• _What you have to do_
From the line with "Click the orange chat" through the final line, transcribe the material below character for character; include no other lines.

::::

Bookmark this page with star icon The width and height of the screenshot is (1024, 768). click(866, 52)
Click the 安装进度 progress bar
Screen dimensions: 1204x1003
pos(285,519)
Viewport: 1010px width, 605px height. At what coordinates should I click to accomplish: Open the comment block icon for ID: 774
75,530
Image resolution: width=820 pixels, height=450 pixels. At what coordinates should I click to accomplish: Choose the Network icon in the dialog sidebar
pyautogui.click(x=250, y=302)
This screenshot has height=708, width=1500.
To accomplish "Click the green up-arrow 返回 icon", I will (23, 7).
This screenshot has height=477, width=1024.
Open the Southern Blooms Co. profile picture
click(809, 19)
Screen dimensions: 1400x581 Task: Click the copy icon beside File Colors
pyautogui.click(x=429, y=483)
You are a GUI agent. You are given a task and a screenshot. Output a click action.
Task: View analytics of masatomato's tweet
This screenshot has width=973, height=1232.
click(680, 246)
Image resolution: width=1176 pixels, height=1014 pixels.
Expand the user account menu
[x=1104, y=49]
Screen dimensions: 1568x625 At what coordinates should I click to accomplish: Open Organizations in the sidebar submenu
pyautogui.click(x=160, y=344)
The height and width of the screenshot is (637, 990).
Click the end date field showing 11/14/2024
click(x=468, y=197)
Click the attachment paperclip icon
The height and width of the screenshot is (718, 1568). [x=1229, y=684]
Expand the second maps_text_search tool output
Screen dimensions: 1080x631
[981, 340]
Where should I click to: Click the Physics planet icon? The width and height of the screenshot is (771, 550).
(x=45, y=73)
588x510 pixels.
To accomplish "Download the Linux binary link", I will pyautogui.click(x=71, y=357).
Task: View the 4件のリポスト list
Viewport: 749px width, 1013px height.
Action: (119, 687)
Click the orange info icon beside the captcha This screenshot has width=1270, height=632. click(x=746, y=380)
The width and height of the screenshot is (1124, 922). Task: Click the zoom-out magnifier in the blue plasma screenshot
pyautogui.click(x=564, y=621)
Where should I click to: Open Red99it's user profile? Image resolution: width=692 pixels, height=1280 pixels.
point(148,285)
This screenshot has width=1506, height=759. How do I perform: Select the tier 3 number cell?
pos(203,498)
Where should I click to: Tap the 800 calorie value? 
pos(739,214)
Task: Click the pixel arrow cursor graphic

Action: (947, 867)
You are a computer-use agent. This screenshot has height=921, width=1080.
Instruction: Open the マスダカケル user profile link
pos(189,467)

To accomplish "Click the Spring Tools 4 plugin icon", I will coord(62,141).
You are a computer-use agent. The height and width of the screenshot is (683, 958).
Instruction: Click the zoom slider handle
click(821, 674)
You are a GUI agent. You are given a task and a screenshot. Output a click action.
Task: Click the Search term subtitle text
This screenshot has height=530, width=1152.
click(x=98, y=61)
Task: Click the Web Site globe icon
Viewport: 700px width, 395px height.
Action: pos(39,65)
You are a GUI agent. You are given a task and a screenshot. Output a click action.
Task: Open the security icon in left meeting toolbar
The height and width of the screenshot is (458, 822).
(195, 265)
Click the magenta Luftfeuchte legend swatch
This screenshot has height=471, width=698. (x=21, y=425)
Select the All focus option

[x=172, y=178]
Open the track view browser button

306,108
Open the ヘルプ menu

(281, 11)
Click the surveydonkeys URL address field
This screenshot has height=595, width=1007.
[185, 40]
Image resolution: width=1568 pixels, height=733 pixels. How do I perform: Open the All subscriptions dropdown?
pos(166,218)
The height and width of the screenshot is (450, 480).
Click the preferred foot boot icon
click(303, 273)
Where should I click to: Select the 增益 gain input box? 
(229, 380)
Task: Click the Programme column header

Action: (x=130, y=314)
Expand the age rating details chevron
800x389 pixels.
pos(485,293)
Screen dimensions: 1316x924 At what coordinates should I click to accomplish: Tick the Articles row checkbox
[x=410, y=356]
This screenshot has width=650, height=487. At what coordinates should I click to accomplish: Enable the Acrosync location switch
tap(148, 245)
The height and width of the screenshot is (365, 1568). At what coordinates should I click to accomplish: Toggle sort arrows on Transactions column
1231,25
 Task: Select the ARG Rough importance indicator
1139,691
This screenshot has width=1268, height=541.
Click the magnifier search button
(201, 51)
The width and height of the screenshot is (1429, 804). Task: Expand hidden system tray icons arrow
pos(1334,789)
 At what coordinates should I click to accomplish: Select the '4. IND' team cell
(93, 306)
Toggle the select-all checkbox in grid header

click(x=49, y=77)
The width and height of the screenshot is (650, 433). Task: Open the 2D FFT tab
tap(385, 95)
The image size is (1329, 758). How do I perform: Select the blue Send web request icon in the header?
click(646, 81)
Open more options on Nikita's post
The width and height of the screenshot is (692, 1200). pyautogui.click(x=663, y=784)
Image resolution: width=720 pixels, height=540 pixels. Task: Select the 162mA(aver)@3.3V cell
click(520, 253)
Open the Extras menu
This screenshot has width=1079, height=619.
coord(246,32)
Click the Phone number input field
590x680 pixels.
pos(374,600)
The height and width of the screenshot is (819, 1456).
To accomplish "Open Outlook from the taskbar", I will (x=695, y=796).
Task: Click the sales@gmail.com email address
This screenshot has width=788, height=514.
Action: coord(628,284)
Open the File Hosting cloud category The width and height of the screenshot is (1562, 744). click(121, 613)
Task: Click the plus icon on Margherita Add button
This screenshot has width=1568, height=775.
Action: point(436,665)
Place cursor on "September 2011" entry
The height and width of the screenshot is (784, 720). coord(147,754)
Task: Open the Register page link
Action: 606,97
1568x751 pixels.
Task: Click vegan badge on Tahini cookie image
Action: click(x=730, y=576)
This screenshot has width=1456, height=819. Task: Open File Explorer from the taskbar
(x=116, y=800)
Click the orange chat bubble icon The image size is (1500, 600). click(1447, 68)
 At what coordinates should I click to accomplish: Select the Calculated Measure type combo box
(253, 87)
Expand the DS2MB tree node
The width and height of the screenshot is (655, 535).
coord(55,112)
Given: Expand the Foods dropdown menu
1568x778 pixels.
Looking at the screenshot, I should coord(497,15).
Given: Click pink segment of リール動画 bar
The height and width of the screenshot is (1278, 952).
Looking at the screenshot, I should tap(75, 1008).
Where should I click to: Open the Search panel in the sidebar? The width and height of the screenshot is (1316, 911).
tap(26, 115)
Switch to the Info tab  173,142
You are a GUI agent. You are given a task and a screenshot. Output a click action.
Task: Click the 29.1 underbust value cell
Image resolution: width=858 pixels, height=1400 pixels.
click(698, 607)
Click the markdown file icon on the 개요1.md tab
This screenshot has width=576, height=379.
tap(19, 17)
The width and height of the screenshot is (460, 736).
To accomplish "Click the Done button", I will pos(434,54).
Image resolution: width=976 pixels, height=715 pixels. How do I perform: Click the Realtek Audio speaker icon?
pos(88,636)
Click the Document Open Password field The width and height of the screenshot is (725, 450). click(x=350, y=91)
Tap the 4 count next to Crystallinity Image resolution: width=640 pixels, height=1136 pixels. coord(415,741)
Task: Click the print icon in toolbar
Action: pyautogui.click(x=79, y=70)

::::

• _Expected answer_
Click the orange chat bubble icon The image size is (1500, 600). click(1447, 68)
 At what coordinates should I click to accomplish: Select the Calculated Measure type combo box
(253, 87)
Expand the DS2MB tree node
The width and height of the screenshot is (655, 535).
coord(55,112)
Given: Expand the Foods dropdown menu
1568x778 pixels.
Looking at the screenshot, I should coord(497,15).
Given: Click pink segment of リール動画 bar
The height and width of the screenshot is (1278, 952).
Looking at the screenshot, I should tap(75, 1008).
Where should I click to: Open the Search panel in the sidebar? The width and height of the screenshot is (1316, 911).
tap(26, 115)
Switch to the Info tab  173,142
You are a GUI agent. You are given a task and a screenshot. Output a click action.
Task: Click the 29.1 underbust value cell
Image resolution: width=858 pixels, height=1400 pixels.
click(698, 607)
Click the markdown file icon on the 개요1.md tab
This screenshot has width=576, height=379.
tap(19, 17)
The width and height of the screenshot is (460, 736).
To accomplish "Click the Done button", I will pos(434,54).
Image resolution: width=976 pixels, height=715 pixels. How do I perform: Click the Realtek Audio speaker icon?
pos(88,636)
Click the Document Open Password field The width and height of the screenshot is (725, 450). click(x=350, y=91)
Tap the 4 count next to Crystallinity Image resolution: width=640 pixels, height=1136 pixels. coord(415,741)
Task: Click the print icon in toolbar
Action: pyautogui.click(x=79, y=70)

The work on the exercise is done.